-- start of GIVEN ENTRIES --

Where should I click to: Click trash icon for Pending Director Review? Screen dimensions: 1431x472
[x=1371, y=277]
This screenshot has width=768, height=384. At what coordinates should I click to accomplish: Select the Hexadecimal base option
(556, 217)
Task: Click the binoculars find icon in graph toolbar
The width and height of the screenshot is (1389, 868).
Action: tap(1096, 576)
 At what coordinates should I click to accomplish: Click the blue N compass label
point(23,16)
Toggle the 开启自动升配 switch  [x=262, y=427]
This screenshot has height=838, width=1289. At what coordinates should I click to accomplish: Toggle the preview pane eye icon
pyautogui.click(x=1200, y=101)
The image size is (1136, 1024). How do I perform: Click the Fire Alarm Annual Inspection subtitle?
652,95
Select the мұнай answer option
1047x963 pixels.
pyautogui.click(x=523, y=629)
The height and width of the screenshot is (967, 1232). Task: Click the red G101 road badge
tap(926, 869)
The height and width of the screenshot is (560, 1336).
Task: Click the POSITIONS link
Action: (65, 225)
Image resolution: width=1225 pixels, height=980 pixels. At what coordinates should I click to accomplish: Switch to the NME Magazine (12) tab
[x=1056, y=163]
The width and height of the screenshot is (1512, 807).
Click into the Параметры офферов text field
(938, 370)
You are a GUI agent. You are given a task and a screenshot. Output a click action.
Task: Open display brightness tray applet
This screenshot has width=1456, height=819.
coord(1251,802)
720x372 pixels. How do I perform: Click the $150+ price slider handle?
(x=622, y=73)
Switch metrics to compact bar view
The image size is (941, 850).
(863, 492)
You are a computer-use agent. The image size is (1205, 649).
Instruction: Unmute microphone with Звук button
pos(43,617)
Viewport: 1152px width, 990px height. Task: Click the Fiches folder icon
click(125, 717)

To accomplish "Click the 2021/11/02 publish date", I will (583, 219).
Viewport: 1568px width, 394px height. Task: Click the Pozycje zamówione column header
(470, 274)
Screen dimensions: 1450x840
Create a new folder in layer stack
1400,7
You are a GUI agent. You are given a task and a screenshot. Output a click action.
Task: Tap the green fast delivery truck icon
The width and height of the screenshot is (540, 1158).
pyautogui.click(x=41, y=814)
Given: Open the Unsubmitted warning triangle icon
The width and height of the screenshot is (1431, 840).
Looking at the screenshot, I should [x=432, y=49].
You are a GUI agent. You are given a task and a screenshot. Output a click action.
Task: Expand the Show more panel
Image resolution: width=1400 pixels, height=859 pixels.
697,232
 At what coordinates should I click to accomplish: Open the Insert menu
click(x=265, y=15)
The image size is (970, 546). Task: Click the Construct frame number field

-- end of GIVEN ENTRIES --

#### [INSTRUCTIONS TO FOLLOW]
Rewrite all of the records above, replacing every "icon" with "symbol" and leaving everything else unchanged.

#### [REPLY TO THE EXERCISE]
Where should I click to: Click trash symbol for Pending Director Review? Screen dimensions: 1431x472
[x=1371, y=277]
This screenshot has width=768, height=384. At what coordinates should I click to accomplish: Select the Hexadecimal base option
(556, 217)
Task: Click the binoculars find symbol in graph toolbar
The width and height of the screenshot is (1389, 868).
Action: tap(1096, 576)
 At what coordinates should I click to accomplish: Click the blue N compass label
point(23,16)
Toggle the 开启自动升配 switch  [x=262, y=427]
This screenshot has height=838, width=1289. At what coordinates should I click to accomplish: Toggle the preview pane eye symbol
pyautogui.click(x=1200, y=101)
The image size is (1136, 1024). How do I perform: Click the Fire Alarm Annual Inspection subtitle?
652,95
Select the мұнай answer option
1047x963 pixels.
pyautogui.click(x=523, y=629)
The height and width of the screenshot is (967, 1232). Task: Click the red G101 road badge
tap(926, 869)
The height and width of the screenshot is (560, 1336).
Task: Click the POSITIONS link
Action: (65, 225)
Image resolution: width=1225 pixels, height=980 pixels. At what coordinates should I click to accomplish: Switch to the NME Magazine (12) tab
[x=1056, y=163]
The width and height of the screenshot is (1512, 807).
Click into the Параметры офферов text field
(938, 370)
You are a GUI agent. You are given a task and a screenshot. Output a click action.
Task: Open display brightness tray applet
This screenshot has width=1456, height=819.
coord(1251,802)
720x372 pixels. How do I perform: Click the $150+ price slider handle?
(x=622, y=73)
Switch metrics to compact bar view
The image size is (941, 850).
(863, 492)
You are a computer-use agent. The image size is (1205, 649).
Instruction: Unmute microphone with Звук button
pos(43,617)
Viewport: 1152px width, 990px height. Task: Click the Fiches folder symbol
click(125, 717)

To accomplish "Click the 2021/11/02 publish date", I will (583, 219).
Viewport: 1568px width, 394px height. Task: Click the Pozycje zamówione column header
(470, 274)
Screen dimensions: 1450x840
Create a new folder in layer stack
1400,7
You are a GUI agent. You are given a task and a screenshot. Output a click action.
Task: Tap the green fast delivery truck symbol
The width and height of the screenshot is (540, 1158).
pyautogui.click(x=41, y=814)
Given: Open the Unsubmitted warning triangle symbol
The width and height of the screenshot is (1431, 840).
Looking at the screenshot, I should [x=432, y=49].
You are a GUI agent. You are given a task and a screenshot. Output a click action.
Task: Expand the Show more panel
Image resolution: width=1400 pixels, height=859 pixels.
697,232
 At what coordinates should I click to accomplish: Open the Insert menu
click(x=265, y=15)
The image size is (970, 546). Task: Click the Construct frame number field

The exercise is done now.